_TASK TO COMPLETE:_ Every record below must be set down again exactly as given.

(Source records)
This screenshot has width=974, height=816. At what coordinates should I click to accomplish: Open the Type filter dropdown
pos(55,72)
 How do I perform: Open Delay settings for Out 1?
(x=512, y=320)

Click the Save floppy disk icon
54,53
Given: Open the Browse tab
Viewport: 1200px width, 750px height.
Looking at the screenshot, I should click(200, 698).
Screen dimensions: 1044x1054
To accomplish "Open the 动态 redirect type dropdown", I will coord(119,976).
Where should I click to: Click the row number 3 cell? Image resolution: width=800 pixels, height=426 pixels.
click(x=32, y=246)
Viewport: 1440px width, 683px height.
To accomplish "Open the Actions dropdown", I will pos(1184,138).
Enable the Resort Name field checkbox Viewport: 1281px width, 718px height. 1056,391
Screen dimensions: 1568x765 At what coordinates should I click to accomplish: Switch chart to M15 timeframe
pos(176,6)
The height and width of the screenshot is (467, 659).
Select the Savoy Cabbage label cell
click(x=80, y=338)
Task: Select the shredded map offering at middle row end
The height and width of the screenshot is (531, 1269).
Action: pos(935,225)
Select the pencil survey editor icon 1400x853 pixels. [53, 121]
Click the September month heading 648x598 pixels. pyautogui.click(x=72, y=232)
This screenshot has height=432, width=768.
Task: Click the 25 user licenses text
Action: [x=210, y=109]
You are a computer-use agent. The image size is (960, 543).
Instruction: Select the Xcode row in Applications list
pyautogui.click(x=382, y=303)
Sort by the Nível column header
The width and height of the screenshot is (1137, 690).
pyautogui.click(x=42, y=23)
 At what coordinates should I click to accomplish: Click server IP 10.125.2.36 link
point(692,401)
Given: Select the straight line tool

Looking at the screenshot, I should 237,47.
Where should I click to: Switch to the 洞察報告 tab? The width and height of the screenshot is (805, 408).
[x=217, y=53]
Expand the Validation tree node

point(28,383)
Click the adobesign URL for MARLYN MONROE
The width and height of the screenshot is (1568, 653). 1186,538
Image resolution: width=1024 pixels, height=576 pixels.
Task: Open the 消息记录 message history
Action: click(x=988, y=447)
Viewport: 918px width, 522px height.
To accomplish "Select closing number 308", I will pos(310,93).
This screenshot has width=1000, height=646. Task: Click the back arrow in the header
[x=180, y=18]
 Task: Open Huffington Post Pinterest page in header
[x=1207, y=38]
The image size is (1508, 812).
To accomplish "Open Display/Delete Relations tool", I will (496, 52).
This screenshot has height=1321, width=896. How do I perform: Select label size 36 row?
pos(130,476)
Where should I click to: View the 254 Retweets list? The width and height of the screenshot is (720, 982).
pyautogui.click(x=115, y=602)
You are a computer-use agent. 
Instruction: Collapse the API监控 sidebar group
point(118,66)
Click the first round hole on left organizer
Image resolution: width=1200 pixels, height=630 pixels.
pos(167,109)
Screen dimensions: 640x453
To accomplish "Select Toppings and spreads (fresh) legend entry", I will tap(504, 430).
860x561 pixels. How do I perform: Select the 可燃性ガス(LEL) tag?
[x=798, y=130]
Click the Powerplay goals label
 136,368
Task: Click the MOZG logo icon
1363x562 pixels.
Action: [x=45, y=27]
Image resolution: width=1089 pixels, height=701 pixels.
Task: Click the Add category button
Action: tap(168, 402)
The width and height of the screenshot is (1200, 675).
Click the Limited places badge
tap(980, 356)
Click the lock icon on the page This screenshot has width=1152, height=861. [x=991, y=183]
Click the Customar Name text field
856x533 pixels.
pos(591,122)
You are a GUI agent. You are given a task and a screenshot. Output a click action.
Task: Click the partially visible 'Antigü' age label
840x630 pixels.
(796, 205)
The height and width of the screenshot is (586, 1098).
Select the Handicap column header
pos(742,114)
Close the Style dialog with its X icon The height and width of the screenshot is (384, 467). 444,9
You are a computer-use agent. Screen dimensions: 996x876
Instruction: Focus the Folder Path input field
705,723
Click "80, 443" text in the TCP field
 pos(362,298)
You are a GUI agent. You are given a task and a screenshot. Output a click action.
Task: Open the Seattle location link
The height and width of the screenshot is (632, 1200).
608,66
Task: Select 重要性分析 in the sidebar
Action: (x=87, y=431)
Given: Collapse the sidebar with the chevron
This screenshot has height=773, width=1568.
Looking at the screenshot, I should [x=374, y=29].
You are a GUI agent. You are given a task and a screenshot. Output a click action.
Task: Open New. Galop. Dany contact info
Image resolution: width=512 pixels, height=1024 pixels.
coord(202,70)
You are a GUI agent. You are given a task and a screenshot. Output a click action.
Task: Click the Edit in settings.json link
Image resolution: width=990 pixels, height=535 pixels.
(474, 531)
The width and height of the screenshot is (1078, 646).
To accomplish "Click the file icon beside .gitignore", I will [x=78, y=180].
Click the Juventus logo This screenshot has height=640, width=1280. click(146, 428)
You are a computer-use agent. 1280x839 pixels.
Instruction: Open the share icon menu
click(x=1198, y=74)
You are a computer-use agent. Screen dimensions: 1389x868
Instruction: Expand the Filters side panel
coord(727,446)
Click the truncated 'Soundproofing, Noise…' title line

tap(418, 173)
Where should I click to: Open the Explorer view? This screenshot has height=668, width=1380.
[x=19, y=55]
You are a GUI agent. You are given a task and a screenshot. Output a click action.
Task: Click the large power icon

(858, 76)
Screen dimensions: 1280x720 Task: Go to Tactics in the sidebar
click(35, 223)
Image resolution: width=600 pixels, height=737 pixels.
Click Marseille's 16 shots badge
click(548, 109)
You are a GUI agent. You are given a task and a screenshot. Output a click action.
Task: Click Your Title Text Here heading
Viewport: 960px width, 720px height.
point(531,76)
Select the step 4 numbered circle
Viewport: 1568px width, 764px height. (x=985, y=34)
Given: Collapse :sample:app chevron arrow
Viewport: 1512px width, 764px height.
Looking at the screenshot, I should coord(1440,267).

_WRITTEN REPLY:_
This screenshot has width=974, height=816. At what coordinates should I click to accomplish: Open the Type filter dropdown
pos(55,72)
 How do I perform: Open Delay settings for Out 1?
(x=512, y=320)

Click the Save floppy disk icon
54,53
Given: Open the Browse tab
Viewport: 1200px width, 750px height.
Looking at the screenshot, I should click(200, 698).
Screen dimensions: 1044x1054
To accomplish "Open the 动态 redirect type dropdown", I will coord(119,976).
Where should I click to: Click the row number 3 cell? Image resolution: width=800 pixels, height=426 pixels.
click(x=32, y=246)
Viewport: 1440px width, 683px height.
To accomplish "Open the Actions dropdown", I will pos(1184,138).
Enable the Resort Name field checkbox Viewport: 1281px width, 718px height. 1056,391
Screen dimensions: 1568x765 At what coordinates should I click to accomplish: Switch chart to M15 timeframe
pos(176,6)
The height and width of the screenshot is (467, 659).
Select the Savoy Cabbage label cell
click(x=80, y=338)
Task: Select the shredded map offering at middle row end
The height and width of the screenshot is (531, 1269).
Action: pos(935,225)
Select the pencil survey editor icon 1400x853 pixels. [53, 121]
Click the September month heading 648x598 pixels. pyautogui.click(x=72, y=232)
This screenshot has height=432, width=768.
Task: Click the 25 user licenses text
Action: [x=210, y=109]
You are a computer-use agent. The image size is (960, 543).
Instruction: Select the Xcode row in Applications list
pyautogui.click(x=382, y=303)
Sort by the Nível column header
The width and height of the screenshot is (1137, 690).
pyautogui.click(x=42, y=23)
 At what coordinates should I click to accomplish: Click server IP 10.125.2.36 link
point(692,401)
Given: Select the straight line tool

Looking at the screenshot, I should 237,47.
Where should I click to: Switch to the 洞察報告 tab? The width and height of the screenshot is (805, 408).
[x=217, y=53]
Expand the Validation tree node

point(28,383)
Click the adobesign URL for MARLYN MONROE
The width and height of the screenshot is (1568, 653). 1186,538
Image resolution: width=1024 pixels, height=576 pixels.
Task: Open the 消息记录 message history
Action: click(x=988, y=447)
Viewport: 918px width, 522px height.
To accomplish "Select closing number 308", I will pos(310,93).
This screenshot has width=1000, height=646. Task: Click the back arrow in the header
[x=180, y=18]
 Task: Open Huffington Post Pinterest page in header
[x=1207, y=38]
The image size is (1508, 812).
To accomplish "Open Display/Delete Relations tool", I will (496, 52).
This screenshot has height=1321, width=896. How do I perform: Select label size 36 row?
pos(130,476)
Where should I click to: View the 254 Retweets list? The width and height of the screenshot is (720, 982).
pyautogui.click(x=115, y=602)
You are a computer-use agent. 
Instruction: Collapse the API监控 sidebar group
point(118,66)
Click the first round hole on left organizer
Image resolution: width=1200 pixels, height=630 pixels.
pos(167,109)
Screen dimensions: 640x453
To accomplish "Select Toppings and spreads (fresh) legend entry", I will tap(504, 430).
860x561 pixels. How do I perform: Select the 可燃性ガス(LEL) tag?
[x=798, y=130]
Click the Powerplay goals label
 136,368
Task: Click the MOZG logo icon
1363x562 pixels.
Action: [x=45, y=27]
Image resolution: width=1089 pixels, height=701 pixels.
Task: Click the Add category button
Action: tap(168, 402)
The width and height of the screenshot is (1200, 675).
Click the Limited places badge
tap(980, 356)
Click the lock icon on the page This screenshot has width=1152, height=861. [x=991, y=183]
Click the Customar Name text field
856x533 pixels.
pos(591,122)
You are a GUI agent. You are given a task and a screenshot. Output a click action.
Task: Click the partially visible 'Antigü' age label
840x630 pixels.
(796, 205)
The height and width of the screenshot is (586, 1098).
Select the Handicap column header
pos(742,114)
Close the Style dialog with its X icon The height and width of the screenshot is (384, 467). 444,9
You are a computer-use agent. Screen dimensions: 996x876
Instruction: Focus the Folder Path input field
705,723
Click "80, 443" text in the TCP field
 pos(362,298)
You are a GUI agent. You are given a task and a screenshot. Output a click action.
Task: Open the Seattle location link
The height and width of the screenshot is (632, 1200).
608,66
Task: Select 重要性分析 in the sidebar
Action: (x=87, y=431)
Given: Collapse the sidebar with the chevron
This screenshot has height=773, width=1568.
Looking at the screenshot, I should [x=374, y=29].
You are a GUI agent. You are given a task and a screenshot. Output a click action.
Task: Open New. Galop. Dany contact info
Image resolution: width=512 pixels, height=1024 pixels.
coord(202,70)
You are a GUI agent. You are given a task and a screenshot. Output a click action.
Task: Click the Edit in settings.json link
Image resolution: width=990 pixels, height=535 pixels.
(474, 531)
The width and height of the screenshot is (1078, 646).
To accomplish "Click the file icon beside .gitignore", I will [x=78, y=180].
Click the Juventus logo This screenshot has height=640, width=1280. click(146, 428)
You are a computer-use agent. 1280x839 pixels.
Instruction: Open the share icon menu
click(x=1198, y=74)
You are a computer-use agent. Screen dimensions: 1389x868
Instruction: Expand the Filters side panel
coord(727,446)
Click the truncated 'Soundproofing, Noise…' title line

tap(418, 173)
Where should I click to: Open the Explorer view? This screenshot has height=668, width=1380.
[x=19, y=55]
You are a GUI agent. You are given a task and a screenshot. Output a click action.
Task: Click the large power icon

(858, 76)
Screen dimensions: 1280x720 Task: Go to Tactics in the sidebar
click(35, 223)
Image resolution: width=600 pixels, height=737 pixels.
Click Marseille's 16 shots badge
click(548, 109)
You are a GUI agent. You are given a task and a screenshot. Output a click action.
Task: Click Your Title Text Here heading
Viewport: 960px width, 720px height.
point(531,76)
Select the step 4 numbered circle
Viewport: 1568px width, 764px height. (x=985, y=34)
Given: Collapse :sample:app chevron arrow
Viewport: 1512px width, 764px height.
Looking at the screenshot, I should coord(1440,267).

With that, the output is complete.